[Start SOURCE DATA]

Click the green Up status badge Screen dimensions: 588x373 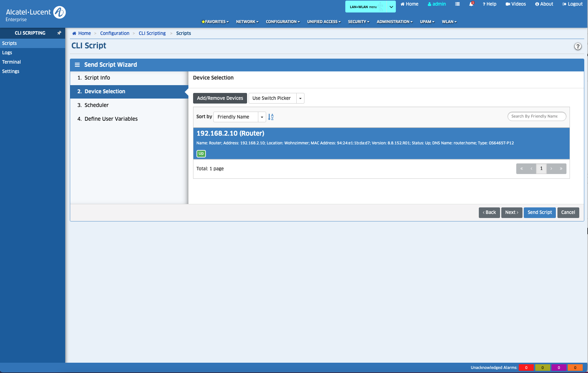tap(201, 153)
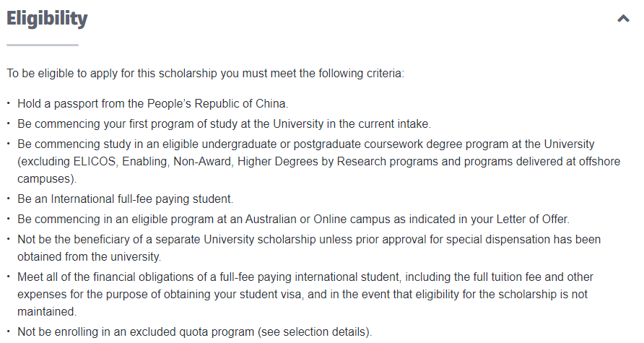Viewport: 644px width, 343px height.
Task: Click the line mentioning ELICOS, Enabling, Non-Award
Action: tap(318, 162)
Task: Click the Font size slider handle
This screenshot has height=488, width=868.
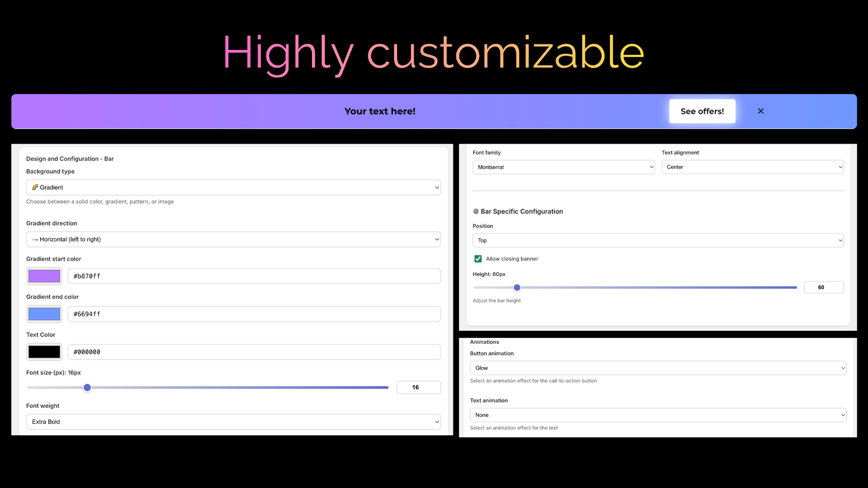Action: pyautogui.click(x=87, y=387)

[End SOURCE DATA]
[Start SOURCE DATA]

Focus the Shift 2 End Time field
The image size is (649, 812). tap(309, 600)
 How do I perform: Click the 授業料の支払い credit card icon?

[End SOURCE DATA]

Tally how many lines in the records contain the string "size", and reply with that number alone.

→ RESPONSE TO THIS EXERCISE
2